__Action item__
Set down the data below once more, precisely as it reads.

__Records for processing__

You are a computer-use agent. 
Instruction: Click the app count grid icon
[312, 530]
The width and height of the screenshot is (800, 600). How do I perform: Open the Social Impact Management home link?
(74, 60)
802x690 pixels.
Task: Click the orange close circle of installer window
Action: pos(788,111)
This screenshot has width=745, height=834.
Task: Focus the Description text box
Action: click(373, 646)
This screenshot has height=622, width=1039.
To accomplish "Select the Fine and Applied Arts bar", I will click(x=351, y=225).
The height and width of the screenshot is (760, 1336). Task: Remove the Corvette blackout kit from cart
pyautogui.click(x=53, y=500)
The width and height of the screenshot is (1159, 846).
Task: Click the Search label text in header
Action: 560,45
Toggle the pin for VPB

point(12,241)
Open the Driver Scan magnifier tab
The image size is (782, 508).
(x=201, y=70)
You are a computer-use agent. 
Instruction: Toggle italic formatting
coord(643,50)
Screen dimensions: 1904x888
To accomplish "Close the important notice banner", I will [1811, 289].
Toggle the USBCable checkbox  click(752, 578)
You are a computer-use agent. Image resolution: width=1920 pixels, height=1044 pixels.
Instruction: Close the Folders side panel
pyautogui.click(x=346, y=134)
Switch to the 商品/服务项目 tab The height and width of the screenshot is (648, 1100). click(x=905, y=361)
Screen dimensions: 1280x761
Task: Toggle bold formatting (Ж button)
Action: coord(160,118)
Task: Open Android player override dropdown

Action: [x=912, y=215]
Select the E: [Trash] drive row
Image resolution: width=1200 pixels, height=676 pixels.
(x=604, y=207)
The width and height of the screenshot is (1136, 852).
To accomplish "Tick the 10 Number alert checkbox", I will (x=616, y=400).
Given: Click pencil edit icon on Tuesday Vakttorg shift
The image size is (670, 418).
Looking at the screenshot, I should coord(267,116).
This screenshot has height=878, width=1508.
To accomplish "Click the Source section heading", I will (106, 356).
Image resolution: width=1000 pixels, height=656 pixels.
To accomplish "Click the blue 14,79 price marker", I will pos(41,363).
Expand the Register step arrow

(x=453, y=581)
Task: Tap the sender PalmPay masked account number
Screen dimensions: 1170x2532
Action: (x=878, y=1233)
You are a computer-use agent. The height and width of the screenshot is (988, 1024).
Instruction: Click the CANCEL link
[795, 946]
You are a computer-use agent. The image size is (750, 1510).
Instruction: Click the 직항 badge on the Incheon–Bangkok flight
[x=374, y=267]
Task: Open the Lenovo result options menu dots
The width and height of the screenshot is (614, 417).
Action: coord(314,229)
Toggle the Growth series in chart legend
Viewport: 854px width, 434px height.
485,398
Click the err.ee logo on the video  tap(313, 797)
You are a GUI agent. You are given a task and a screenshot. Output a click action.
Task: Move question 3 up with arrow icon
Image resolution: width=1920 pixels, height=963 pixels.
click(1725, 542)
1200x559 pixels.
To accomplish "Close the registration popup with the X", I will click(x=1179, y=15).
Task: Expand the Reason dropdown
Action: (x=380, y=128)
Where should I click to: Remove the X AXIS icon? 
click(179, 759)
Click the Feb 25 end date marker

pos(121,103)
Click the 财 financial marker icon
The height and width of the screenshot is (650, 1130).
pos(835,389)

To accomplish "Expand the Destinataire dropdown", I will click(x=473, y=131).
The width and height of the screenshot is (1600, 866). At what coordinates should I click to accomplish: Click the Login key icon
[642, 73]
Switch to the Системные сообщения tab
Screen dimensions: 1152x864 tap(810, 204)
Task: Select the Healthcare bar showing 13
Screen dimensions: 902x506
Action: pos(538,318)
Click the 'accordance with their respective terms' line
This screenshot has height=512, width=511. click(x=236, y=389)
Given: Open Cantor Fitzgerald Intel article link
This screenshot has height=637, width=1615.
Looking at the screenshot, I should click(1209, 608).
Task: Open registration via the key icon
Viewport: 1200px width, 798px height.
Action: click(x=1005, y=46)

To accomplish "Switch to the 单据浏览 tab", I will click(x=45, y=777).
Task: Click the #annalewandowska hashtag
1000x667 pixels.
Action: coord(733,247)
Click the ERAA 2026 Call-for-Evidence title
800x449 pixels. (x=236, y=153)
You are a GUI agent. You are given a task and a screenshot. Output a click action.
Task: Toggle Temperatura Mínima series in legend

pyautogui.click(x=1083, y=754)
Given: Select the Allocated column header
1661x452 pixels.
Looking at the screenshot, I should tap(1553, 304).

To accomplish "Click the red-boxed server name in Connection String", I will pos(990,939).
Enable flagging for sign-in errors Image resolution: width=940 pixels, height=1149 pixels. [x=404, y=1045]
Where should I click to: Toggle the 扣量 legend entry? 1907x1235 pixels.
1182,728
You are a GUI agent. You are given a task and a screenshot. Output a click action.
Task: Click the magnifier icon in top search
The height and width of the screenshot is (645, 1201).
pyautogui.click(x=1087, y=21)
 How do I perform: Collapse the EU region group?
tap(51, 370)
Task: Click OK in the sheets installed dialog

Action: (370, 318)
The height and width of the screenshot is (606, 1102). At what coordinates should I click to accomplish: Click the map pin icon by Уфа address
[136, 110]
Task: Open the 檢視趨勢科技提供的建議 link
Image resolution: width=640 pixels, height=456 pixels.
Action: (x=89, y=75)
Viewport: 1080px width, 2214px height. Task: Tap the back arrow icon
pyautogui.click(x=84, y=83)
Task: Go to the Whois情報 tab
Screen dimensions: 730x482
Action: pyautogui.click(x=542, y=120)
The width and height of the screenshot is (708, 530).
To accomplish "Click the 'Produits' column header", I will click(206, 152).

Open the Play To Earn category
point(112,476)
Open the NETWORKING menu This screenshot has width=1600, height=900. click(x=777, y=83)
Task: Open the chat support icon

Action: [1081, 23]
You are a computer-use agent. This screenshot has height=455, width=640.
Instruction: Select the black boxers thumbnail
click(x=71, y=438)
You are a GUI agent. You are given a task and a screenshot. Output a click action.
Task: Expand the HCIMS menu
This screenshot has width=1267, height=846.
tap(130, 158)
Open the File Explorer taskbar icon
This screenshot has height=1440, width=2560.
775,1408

__Response box__
You are a computer-use agent. 
Instruction: Click the app count grid icon
[312, 530]
The width and height of the screenshot is (800, 600). How do I perform: Open the Social Impact Management home link?
(74, 60)
802x690 pixels.
Task: Click the orange close circle of installer window
Action: pos(788,111)
This screenshot has width=745, height=834.
Task: Focus the Description text box
Action: click(373, 646)
This screenshot has height=622, width=1039.
To accomplish "Select the Fine and Applied Arts bar", I will click(x=351, y=225).
The height and width of the screenshot is (760, 1336). Task: Remove the Corvette blackout kit from cart
pyautogui.click(x=53, y=500)
The width and height of the screenshot is (1159, 846).
Task: Click the Search label text in header
Action: 560,45
Toggle the pin for VPB

point(12,241)
Open the Driver Scan magnifier tab
The image size is (782, 508).
(x=201, y=70)
You are a computer-use agent. 
Instruction: Toggle italic formatting
coord(643,50)
Screen dimensions: 1904x888
To accomplish "Close the important notice banner", I will [1811, 289].
Toggle the USBCable checkbox  click(752, 578)
You are a computer-use agent. Image resolution: width=1920 pixels, height=1044 pixels.
Instruction: Close the Folders side panel
pyautogui.click(x=346, y=134)
Switch to the 商品/服务项目 tab The height and width of the screenshot is (648, 1100). click(x=905, y=361)
Screen dimensions: 1280x761
Task: Toggle bold formatting (Ж button)
Action: coord(160,118)
Task: Open Android player override dropdown

Action: [x=912, y=215]
Select the E: [Trash] drive row
Image resolution: width=1200 pixels, height=676 pixels.
(x=604, y=207)
The width and height of the screenshot is (1136, 852).
To accomplish "Tick the 10 Number alert checkbox", I will (x=616, y=400).
Given: Click pencil edit icon on Tuesday Vakttorg shift
The image size is (670, 418).
Looking at the screenshot, I should coord(267,116).
This screenshot has height=878, width=1508.
To accomplish "Click the Source section heading", I will (106, 356).
Image resolution: width=1000 pixels, height=656 pixels.
To accomplish "Click the blue 14,79 price marker", I will pos(41,363).
Expand the Register step arrow

(x=453, y=581)
Task: Tap the sender PalmPay masked account number
Screen dimensions: 1170x2532
Action: (x=878, y=1233)
You are a computer-use agent. The height and width of the screenshot is (988, 1024).
Instruction: Click the CANCEL link
[795, 946]
You are a computer-use agent. The image size is (750, 1510).
Instruction: Click the 직항 badge on the Incheon–Bangkok flight
[x=374, y=267]
Task: Open the Lenovo result options menu dots
The width and height of the screenshot is (614, 417).
Action: coord(314,229)
Toggle the Growth series in chart legend
Viewport: 854px width, 434px height.
485,398
Click the err.ee logo on the video  tap(313, 797)
You are a GUI agent. You are given a task and a screenshot. Output a click action.
Task: Move question 3 up with arrow icon
Image resolution: width=1920 pixels, height=963 pixels.
click(1725, 542)
1200x559 pixels.
To accomplish "Close the registration popup with the X", I will click(x=1179, y=15).
Task: Expand the Reason dropdown
Action: (x=380, y=128)
Where should I click to: Remove the X AXIS icon? 
click(179, 759)
Click the Feb 25 end date marker

pos(121,103)
Click the 财 financial marker icon
The height and width of the screenshot is (650, 1130).
pos(835,389)

To accomplish "Expand the Destinataire dropdown", I will click(x=473, y=131).
The width and height of the screenshot is (1600, 866). At what coordinates should I click to accomplish: Click the Login key icon
[642, 73]
Switch to the Системные сообщения tab
Screen dimensions: 1152x864 tap(810, 204)
Task: Select the Healthcare bar showing 13
Screen dimensions: 902x506
Action: pos(538,318)
Click the 'accordance with their respective terms' line
This screenshot has height=512, width=511. click(x=236, y=389)
Given: Open Cantor Fitzgerald Intel article link
This screenshot has height=637, width=1615.
Looking at the screenshot, I should click(1209, 608).
Task: Open registration via the key icon
Viewport: 1200px width, 798px height.
Action: click(x=1005, y=46)

To accomplish "Switch to the 单据浏览 tab", I will click(x=45, y=777).
Task: Click the #annalewandowska hashtag
1000x667 pixels.
Action: coord(733,247)
Click the ERAA 2026 Call-for-Evidence title
800x449 pixels. (x=236, y=153)
You are a GUI agent. You are given a task and a screenshot. Output a click action.
Task: Toggle Temperatura Mínima series in legend

pyautogui.click(x=1083, y=754)
Given: Select the Allocated column header
1661x452 pixels.
Looking at the screenshot, I should tap(1553, 304).

To accomplish "Click the red-boxed server name in Connection String", I will pos(990,939).
Enable flagging for sign-in errors Image resolution: width=940 pixels, height=1149 pixels. [x=404, y=1045]
Where should I click to: Toggle the 扣量 legend entry? 1907x1235 pixels.
1182,728
You are a GUI agent. You are given a task and a screenshot. Output a click action.
Task: Click the magnifier icon in top search
The height and width of the screenshot is (645, 1201).
pyautogui.click(x=1087, y=21)
 How do I perform: Collapse the EU region group?
tap(51, 370)
Task: Click OK in the sheets installed dialog

Action: (370, 318)
The height and width of the screenshot is (606, 1102). At what coordinates should I click to accomplish: Click the map pin icon by Уфа address
[136, 110]
Task: Open the 檢視趨勢科技提供的建議 link
Image resolution: width=640 pixels, height=456 pixels.
Action: (x=89, y=75)
Viewport: 1080px width, 2214px height. Task: Tap the back arrow icon
pyautogui.click(x=84, y=83)
Task: Go to the Whois情報 tab
Screen dimensions: 730x482
Action: pyautogui.click(x=542, y=120)
The width and height of the screenshot is (708, 530).
To accomplish "Click the 'Produits' column header", I will click(206, 152).

Open the Play To Earn category
point(112,476)
Open the NETWORKING menu This screenshot has width=1600, height=900. click(x=777, y=83)
Task: Open the chat support icon

Action: [1081, 23]
You are a computer-use agent. This screenshot has height=455, width=640.
Instruction: Select the black boxers thumbnail
click(x=71, y=438)
You are a GUI agent. You are given a task and a screenshot. Output a click action.
Task: Expand the HCIMS menu
This screenshot has width=1267, height=846.
tap(130, 158)
Open the File Explorer taskbar icon
This screenshot has height=1440, width=2560.
775,1408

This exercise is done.